After making a name for itself in the U.S. with its line of athletic apparel, Under Armour is gunning for a larger slice of the footwear and international pies.

To get there, it’ll have to carve out market share against a couple of 800-pound gorillas in the athletic apparel and shoe business.

Under Armour (NYSE:UA) makes and sells performance-related gear, ranging from training T-shirts, warm-up jackets, underwear and swimwear to cleats, backpacks, sunglasses and water bottles.

Its website lists dozens of items for men, women and kids.

The company sells its gear via sporting goods retailers such as Dick’s Sporting Goods (NYSE:DKS) and Sports Authority, as well as its own stores. With the brand’s popularity and name recognition on the rise — and physical fitness an American pursuit — it can also be found in places such as upscale department store Nordstrom (NYSE:JWN).

Last year more than three-quarters of Under Armour’s sales came from apparel, while only 13% came from footwear. The geographic disparity was even wider: 94% of revenue came from North America, with the rest coming from elsewhere in the world.

To help bring more balance to those percentages, Under Armour has been working to expand its footwear business as well as its international footprint.

Both initiatives will require trying to elbow into markets that are dominated by high-profile names such as Nike (NYSE:NKE) and Adidas.

That won’t be easy.

In The Footsteps Of Giants

In a recent report, analysts from Trefis noted that the Under Armour footwear brand has only a 2.5% share of the U.S. market. By comparison, Nike has a nearly 25% share of the global sports footwear market and 60% of the U.S. sports footwear market if you include the Jordan and Converse brands.

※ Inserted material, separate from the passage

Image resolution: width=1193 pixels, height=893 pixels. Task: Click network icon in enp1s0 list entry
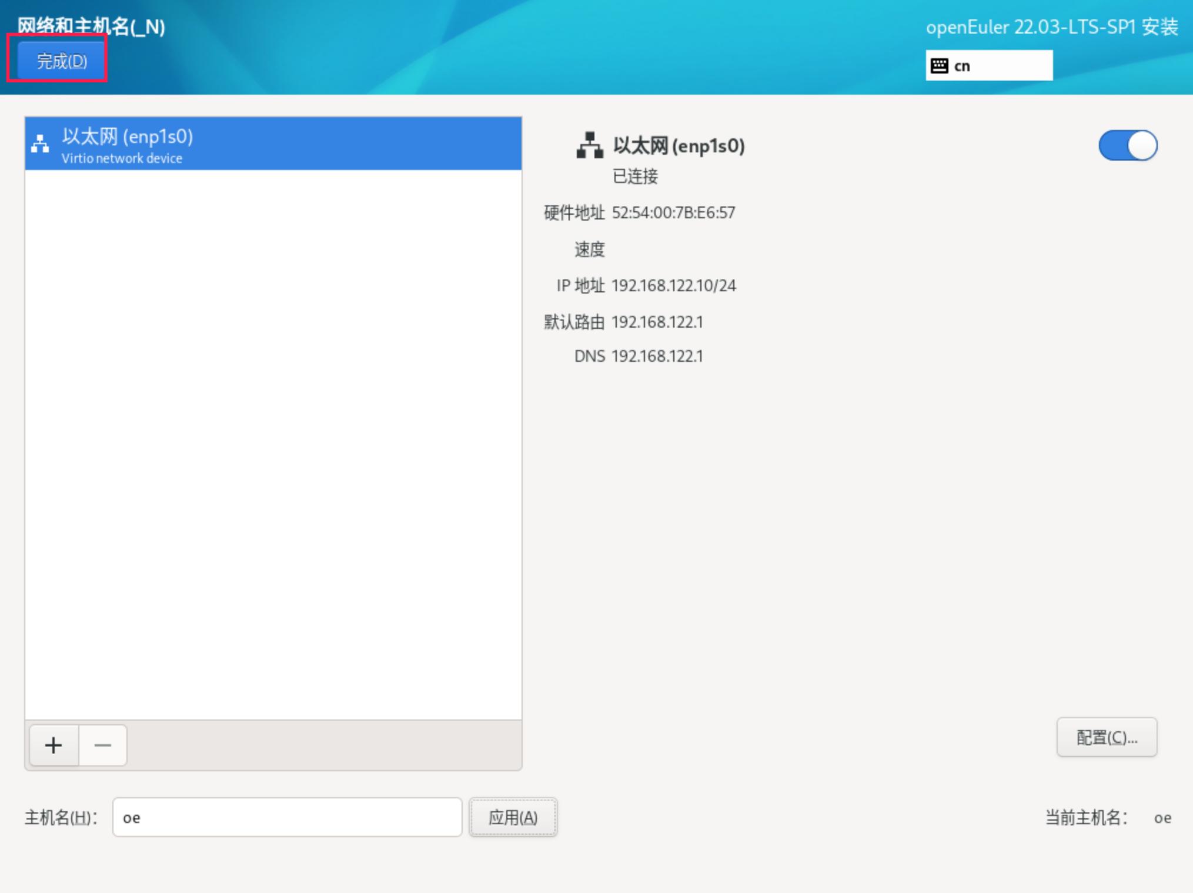[40, 144]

Shoemaker Skechers USA (NYSE:SKX), profiled in The New America earlier this month, is making a run for the athletic-shoe market too.

“If Under Armour is to increase its market share, it will have to grow at a faster rate than the overall market, which means that it will have to attract customers away from competitors such as Nike, Adidas, Puma, Skechers, Asics and Wolverine,” Trefis said.

Trefis also notes that Under Armour will have to expand beyond running shoes into other categories such as basketball, baseball, soccer, training and casual shoes.

Analyst Andrew Burns of D.A. Davidson points out that Nike “has dozens of platforms” in athletic footwear, while Under Armour has only a few.